Mi habitación se convirtió en el nuevo salón. Cerraba la puerta con el fin de reducir el volumen de los anuncios del señor de los aguacates, prendía mi pequeño ventilador y me sentaba incómodo frente a la cámara de mi viejo computador portátil, el cual, dicho sea de paso, me hizo sacar canas por su lentitud en más de una ocasión. Tal dinámica modificó negativamente mis hábitos y empecé a sufrir las consecuencias. El cansancio era mayor comparado con lo que hacía en el campus. El excesivo contacto con la pantalla debilitaba mis ojos y mi espalda me reclamaba airadamente para que le diera un merecido descanso después de extensas horas de labores soportando mi cuerpo.

Las críticas por parte de los administrativos, quienes me solicitaban evidenciar hasta cuando fuese al baño, tampoco se hicieron esperar. Para mí era contradictoria la flexibilidad que pedían con los alumnos y la poca que tenían conmigo. Era como si esperaran que yo tuviese todo listo para afrontar la inesperada coyuntura: los conocimientos en herramientas ofimáticas, un envidiable ancho de banda y un equipo de cómputo de última tecnología. Este cúmulo de situaciones adversas hizo que me sintiera más preocupado por mi trabajo que por el riesgo de contagiarme de COVID-19. Consideré, incluso, no trabajar el siguiente semestre y “bandearme” con los ahorros.
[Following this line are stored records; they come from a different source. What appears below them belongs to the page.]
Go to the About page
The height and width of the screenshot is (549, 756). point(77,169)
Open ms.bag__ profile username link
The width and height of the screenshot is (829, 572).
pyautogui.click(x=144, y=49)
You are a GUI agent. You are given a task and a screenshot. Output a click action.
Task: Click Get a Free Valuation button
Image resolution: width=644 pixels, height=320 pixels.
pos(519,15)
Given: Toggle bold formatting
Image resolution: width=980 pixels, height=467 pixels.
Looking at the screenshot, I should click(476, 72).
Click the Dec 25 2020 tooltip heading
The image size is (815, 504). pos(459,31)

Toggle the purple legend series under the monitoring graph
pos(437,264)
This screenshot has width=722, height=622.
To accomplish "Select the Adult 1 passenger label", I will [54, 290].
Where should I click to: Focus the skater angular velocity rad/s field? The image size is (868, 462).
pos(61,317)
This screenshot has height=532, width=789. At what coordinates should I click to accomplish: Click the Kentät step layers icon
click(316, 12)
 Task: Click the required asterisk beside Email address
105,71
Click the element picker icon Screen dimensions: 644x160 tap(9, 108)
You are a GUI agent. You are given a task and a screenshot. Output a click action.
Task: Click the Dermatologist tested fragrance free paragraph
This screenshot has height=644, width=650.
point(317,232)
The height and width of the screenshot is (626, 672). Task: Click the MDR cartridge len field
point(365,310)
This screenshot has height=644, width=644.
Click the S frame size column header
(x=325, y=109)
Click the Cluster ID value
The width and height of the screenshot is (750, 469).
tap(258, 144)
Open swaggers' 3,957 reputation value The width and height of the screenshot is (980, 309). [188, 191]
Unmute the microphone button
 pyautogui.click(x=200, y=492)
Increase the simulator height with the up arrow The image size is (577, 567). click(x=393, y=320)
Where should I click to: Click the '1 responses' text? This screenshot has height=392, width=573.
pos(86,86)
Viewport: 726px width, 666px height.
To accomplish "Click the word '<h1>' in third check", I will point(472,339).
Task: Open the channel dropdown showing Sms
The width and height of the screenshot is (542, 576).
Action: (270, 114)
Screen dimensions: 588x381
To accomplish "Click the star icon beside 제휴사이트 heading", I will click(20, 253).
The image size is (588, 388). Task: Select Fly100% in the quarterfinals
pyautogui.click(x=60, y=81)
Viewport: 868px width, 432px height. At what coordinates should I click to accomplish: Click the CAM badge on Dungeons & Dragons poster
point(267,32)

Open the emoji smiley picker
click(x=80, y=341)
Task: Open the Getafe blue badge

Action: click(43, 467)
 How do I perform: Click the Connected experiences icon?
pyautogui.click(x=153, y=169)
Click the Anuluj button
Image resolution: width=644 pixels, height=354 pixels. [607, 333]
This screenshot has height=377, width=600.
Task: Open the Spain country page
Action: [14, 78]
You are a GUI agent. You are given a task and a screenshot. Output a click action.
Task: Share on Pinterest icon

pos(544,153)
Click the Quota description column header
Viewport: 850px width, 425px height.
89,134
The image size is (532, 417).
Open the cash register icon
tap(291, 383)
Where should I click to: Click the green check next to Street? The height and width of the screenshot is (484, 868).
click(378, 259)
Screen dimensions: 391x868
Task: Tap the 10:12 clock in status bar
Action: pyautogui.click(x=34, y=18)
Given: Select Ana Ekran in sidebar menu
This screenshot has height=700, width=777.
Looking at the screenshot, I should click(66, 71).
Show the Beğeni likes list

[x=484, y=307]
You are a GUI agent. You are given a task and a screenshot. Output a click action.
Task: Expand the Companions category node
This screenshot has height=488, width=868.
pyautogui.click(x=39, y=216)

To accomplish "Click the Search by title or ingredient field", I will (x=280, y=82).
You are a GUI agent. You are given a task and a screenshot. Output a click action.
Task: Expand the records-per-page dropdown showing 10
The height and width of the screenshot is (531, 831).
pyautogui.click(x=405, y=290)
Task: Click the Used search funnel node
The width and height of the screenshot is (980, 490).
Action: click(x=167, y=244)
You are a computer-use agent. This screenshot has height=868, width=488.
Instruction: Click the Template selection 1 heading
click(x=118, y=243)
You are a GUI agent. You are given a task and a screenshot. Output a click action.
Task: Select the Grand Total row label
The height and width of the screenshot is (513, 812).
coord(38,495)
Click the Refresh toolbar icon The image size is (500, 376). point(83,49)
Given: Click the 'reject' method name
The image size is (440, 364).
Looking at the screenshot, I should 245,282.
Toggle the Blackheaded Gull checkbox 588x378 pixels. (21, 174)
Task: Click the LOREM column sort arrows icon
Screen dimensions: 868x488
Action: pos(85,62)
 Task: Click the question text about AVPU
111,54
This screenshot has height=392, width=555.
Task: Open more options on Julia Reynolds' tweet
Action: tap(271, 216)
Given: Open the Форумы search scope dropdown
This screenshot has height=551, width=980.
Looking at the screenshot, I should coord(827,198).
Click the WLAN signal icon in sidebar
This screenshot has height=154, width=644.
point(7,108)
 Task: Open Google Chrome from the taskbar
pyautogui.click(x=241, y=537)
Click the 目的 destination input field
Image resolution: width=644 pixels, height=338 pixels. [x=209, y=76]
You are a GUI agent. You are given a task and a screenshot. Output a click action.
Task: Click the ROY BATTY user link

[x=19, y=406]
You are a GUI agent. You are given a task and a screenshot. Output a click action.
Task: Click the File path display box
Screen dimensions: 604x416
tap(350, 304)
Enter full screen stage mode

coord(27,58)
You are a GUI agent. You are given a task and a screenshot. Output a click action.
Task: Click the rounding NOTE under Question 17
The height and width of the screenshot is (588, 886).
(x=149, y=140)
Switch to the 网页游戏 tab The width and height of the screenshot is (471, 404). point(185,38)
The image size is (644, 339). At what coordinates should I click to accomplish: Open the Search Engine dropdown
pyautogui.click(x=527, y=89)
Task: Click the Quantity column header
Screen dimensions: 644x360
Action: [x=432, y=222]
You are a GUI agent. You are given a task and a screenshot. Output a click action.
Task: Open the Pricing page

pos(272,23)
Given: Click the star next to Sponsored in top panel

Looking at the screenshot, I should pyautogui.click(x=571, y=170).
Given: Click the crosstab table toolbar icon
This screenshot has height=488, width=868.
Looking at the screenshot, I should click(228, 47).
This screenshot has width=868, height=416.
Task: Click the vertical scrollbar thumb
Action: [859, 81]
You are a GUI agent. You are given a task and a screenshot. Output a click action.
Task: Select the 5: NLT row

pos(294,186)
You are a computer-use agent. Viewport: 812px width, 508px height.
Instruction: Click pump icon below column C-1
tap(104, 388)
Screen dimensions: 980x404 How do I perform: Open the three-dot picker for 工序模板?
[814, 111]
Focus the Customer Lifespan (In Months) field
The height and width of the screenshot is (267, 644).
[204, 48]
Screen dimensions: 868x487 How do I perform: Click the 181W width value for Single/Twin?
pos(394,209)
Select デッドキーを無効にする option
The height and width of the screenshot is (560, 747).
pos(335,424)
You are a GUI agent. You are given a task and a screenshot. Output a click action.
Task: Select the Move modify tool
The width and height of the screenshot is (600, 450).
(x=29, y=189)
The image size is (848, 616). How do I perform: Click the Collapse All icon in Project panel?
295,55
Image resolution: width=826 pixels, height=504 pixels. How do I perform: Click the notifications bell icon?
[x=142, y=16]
Pero justo cuando estaba a punto de botar la toalla, sucedió que en una videollamada les pedí a mis estudiantes encender las cámaras para un ejercicio oral. El primero en hacerlo proyectó una hoja con el dibujo de un par de manos aplaudiendo. Las siguientes cinco mostraban una imagen similar. “¿Qué hacen?”, les pregunté. No hubo respuesta. La estudiante que seguía en el orden de la llamada mostró la letra “T”. Uno de ellos compartió sonido de su equipo y reprodujo una canción conmovedora. Las otras cámaras se fueron prendiendo en tan curioso orden que, unidas las letras, se apreciaba un mensaje en inglés: thank you, teacher (gracias profesor). Pasados unos treinta segundos, bajaron las hojas y aplaudieron.


No pude contenerme y dejé que las lágrimas se deslizaran por mi agotado rostro. Mi voz se entrecortó al agradecerles y sentí una especie de transferencia de energía. Era como si toda frustración y agotamiento se hubiese esfumado inesperadamente. La clase no continuó como se esperaba, pero entendí que lo que se planea no siempre sucede al pie de la letra y que así como hay momentos inesperados de la existencia que nos causan dolor, existen también aquellos que son fuente de vitalidad y regocijo.

Este reconocimiento, en el que vi recompensadas mis penurias, me motivó a ser más paciente y laborar con más entrega. Más que docente de idiomas, he sido un aprendiz en medio de este caos. He seguido capacitándome en educación virtual y he comprendido la importancia de estar en casa para que no falte nadie cuando nos volvamos a encontrar en la universidad.